-- Opening Marker --

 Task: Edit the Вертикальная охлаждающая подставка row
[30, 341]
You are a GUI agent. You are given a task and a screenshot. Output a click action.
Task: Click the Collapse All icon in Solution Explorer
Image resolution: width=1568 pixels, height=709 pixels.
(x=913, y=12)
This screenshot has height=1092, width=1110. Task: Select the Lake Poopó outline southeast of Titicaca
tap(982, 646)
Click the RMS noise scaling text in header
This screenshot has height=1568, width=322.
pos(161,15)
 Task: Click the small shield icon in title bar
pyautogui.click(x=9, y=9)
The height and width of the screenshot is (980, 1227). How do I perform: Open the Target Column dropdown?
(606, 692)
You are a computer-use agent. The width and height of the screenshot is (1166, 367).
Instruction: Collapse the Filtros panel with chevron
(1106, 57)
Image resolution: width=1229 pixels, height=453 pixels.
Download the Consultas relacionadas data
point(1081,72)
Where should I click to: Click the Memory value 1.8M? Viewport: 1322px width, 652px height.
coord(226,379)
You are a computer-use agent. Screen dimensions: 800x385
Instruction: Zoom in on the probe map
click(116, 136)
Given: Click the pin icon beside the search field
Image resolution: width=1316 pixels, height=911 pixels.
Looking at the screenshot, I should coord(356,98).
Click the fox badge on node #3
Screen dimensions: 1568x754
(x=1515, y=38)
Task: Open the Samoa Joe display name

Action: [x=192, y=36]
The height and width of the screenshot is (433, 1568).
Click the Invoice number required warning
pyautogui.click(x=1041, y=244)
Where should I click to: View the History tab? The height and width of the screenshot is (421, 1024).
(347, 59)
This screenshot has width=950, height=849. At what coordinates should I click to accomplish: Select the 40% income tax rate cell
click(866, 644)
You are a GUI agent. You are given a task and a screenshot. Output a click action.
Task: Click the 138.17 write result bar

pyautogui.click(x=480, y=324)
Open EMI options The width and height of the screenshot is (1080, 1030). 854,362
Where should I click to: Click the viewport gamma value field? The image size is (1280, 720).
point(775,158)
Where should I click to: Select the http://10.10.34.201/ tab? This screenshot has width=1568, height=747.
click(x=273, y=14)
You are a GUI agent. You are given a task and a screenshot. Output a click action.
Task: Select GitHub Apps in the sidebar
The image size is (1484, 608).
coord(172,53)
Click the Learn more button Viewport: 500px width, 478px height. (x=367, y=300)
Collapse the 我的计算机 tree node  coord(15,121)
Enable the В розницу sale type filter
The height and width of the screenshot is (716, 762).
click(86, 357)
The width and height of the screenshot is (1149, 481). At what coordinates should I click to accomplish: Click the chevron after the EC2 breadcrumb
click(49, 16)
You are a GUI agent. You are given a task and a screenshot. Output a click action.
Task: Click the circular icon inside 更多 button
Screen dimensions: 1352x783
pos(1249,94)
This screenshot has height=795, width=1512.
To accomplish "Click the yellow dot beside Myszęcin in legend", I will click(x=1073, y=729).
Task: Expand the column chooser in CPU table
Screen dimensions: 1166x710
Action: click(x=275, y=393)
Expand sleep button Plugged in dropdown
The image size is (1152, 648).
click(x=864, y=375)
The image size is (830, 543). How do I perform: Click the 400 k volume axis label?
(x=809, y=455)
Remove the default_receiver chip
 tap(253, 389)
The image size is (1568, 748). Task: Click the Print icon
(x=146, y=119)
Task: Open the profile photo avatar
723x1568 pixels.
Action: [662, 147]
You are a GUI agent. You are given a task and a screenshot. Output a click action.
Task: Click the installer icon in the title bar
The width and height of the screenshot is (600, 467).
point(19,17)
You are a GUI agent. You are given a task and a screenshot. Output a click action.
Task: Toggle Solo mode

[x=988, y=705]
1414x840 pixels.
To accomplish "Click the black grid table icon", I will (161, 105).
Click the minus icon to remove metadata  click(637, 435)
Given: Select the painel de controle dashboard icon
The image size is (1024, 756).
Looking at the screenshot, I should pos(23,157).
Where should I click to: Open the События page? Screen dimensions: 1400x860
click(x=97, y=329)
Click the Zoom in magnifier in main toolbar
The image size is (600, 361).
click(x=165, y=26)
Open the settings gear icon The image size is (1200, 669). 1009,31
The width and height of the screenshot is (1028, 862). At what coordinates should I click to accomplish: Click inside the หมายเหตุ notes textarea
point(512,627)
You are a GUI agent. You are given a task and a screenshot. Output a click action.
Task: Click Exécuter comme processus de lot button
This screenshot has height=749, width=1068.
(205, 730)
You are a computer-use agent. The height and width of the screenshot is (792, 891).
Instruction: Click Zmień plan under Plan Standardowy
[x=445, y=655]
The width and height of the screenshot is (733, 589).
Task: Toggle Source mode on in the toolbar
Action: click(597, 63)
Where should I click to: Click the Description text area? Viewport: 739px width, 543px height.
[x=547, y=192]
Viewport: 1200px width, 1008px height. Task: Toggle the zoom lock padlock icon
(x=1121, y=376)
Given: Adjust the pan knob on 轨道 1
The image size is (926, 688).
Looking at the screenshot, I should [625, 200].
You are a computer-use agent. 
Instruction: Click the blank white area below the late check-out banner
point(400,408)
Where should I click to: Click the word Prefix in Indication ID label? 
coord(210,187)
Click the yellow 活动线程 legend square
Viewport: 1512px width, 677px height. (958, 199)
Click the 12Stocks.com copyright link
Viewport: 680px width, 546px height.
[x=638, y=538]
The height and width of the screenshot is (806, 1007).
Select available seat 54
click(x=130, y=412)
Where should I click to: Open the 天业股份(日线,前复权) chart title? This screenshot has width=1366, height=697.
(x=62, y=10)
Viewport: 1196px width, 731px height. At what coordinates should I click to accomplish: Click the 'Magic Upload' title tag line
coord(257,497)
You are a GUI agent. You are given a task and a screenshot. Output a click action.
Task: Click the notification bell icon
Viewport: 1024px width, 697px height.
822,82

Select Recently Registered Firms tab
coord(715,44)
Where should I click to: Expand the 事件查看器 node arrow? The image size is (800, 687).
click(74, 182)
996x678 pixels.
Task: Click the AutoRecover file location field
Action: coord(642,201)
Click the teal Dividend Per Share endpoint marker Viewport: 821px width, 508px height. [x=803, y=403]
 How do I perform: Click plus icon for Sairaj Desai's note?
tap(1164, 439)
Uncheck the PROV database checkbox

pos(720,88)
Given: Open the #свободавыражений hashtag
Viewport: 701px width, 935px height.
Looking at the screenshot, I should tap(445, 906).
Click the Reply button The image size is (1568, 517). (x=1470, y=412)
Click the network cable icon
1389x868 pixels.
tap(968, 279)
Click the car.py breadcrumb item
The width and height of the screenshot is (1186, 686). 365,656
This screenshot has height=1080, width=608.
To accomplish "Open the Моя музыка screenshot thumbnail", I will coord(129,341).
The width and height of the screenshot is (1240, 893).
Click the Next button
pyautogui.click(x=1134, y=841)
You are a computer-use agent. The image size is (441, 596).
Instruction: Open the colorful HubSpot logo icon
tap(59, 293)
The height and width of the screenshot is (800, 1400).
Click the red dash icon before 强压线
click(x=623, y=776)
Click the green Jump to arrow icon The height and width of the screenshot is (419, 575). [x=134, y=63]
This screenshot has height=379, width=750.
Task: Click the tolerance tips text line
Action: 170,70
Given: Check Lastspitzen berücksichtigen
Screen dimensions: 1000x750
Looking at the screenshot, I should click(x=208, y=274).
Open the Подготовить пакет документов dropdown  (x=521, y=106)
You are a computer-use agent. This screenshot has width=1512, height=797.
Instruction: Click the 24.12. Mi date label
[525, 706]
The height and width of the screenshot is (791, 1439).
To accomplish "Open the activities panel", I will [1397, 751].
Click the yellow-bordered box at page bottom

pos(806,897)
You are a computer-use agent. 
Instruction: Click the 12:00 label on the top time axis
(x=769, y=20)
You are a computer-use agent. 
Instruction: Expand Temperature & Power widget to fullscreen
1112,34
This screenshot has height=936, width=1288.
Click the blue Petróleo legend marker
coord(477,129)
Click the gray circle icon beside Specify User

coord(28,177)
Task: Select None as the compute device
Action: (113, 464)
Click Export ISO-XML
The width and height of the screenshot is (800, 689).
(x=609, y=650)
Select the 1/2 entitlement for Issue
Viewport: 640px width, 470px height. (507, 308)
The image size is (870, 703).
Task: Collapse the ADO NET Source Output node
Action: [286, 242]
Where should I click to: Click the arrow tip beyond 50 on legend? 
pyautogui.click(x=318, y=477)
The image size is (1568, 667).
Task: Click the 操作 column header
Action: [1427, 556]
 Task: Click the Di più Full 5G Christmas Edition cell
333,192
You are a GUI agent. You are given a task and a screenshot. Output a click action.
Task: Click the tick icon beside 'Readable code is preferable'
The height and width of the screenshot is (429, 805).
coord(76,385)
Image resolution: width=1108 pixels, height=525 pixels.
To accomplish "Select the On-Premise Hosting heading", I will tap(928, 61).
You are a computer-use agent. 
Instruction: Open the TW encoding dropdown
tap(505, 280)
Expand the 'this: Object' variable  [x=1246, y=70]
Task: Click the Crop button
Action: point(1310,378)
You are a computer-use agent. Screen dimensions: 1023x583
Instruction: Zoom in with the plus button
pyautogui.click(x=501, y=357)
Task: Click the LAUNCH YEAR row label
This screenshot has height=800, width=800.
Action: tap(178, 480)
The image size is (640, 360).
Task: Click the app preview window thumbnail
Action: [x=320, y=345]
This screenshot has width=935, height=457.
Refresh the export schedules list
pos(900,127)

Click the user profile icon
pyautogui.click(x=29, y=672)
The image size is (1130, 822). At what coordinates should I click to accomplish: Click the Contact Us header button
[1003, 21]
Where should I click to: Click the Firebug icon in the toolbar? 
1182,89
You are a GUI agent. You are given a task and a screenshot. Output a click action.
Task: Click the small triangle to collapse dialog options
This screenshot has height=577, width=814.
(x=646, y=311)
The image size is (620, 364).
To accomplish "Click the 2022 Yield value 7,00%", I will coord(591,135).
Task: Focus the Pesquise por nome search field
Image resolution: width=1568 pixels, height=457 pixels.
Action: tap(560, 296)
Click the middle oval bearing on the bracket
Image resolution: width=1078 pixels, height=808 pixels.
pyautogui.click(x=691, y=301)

-- Closing Marker --

Work out how many lines of the material include "table", then report only that count.

● **Solution for this task**:
2